For a successful adoption of innovation, it is the former than the latter that is essential. When it comes to health innovation implementation there are three major players , ‘Specialist Practitioners/Consultants’, ‘Allied Care Staff’ and the ‘Managerial’ teams. If a group lacks experience and needs guidance the ‘Hierarchical’ structure works, but when it comes healthcare, it’s more about expertise and knowledge that matters and hence practitioners tend to be the most influential leaders in this case. It is thus important in healthcare to adopt a ‘Shared’ or ‘Distributed’ style of leadership.

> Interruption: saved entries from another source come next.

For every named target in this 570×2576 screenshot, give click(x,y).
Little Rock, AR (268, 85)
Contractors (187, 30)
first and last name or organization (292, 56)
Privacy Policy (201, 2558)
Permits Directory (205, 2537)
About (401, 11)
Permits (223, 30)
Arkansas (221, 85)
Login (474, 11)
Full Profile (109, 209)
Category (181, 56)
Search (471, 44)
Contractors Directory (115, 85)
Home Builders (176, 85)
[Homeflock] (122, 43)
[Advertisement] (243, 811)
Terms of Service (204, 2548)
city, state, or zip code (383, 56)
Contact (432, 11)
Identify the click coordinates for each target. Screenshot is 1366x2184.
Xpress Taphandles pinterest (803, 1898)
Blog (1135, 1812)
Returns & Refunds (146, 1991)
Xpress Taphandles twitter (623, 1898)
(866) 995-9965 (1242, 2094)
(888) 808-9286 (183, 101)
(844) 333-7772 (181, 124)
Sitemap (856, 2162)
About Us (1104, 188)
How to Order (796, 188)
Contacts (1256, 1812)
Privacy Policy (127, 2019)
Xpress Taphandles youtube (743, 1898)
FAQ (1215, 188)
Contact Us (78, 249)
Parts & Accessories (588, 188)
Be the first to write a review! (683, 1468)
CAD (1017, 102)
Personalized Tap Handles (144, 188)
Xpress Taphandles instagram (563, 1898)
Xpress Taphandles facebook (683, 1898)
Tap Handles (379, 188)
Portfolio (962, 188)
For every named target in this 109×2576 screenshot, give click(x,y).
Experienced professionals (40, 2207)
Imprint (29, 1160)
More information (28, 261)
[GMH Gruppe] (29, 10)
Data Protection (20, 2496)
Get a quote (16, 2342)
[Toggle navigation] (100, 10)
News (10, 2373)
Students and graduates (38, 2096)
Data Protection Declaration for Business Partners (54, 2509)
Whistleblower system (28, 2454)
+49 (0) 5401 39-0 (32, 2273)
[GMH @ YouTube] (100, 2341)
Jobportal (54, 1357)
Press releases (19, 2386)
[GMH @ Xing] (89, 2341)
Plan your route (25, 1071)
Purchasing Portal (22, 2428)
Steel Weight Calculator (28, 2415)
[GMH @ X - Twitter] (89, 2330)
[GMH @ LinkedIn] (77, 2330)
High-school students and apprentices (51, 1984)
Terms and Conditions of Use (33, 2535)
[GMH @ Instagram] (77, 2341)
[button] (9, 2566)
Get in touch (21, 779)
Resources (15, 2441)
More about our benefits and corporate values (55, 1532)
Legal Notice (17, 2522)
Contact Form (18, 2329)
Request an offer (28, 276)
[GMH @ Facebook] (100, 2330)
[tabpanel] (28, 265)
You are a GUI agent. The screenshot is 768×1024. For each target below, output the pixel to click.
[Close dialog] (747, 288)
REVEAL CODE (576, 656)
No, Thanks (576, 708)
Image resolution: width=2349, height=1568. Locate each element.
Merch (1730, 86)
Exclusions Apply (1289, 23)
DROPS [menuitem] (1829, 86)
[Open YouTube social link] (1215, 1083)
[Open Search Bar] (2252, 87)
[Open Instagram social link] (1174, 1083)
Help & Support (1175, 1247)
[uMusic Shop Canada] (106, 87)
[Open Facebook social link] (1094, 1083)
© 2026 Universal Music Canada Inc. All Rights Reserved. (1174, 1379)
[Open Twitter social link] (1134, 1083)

The Shared leadership involves interactions among all levels of leaders (doctors, nurses, managers etc.) that have a role to play in influencing the diffusion and adoption of an innovation at the facility to ultimately get their jobs done. In ‘Hierarchical leadership’, managers are often given an outsized role than practitioners and other stakeholders. This is not bad and this is how it is represented as per Charlie Munger’s ‘Authority- Misinfluence Tendency’. There are cases in the top-down approach, people blindly follow their leader’s vision and may turn up successful. To the flip side if the leadership is poor, with a weak mission and mission and if a leader makes blunders in communicating it to their people, things may end up worse off.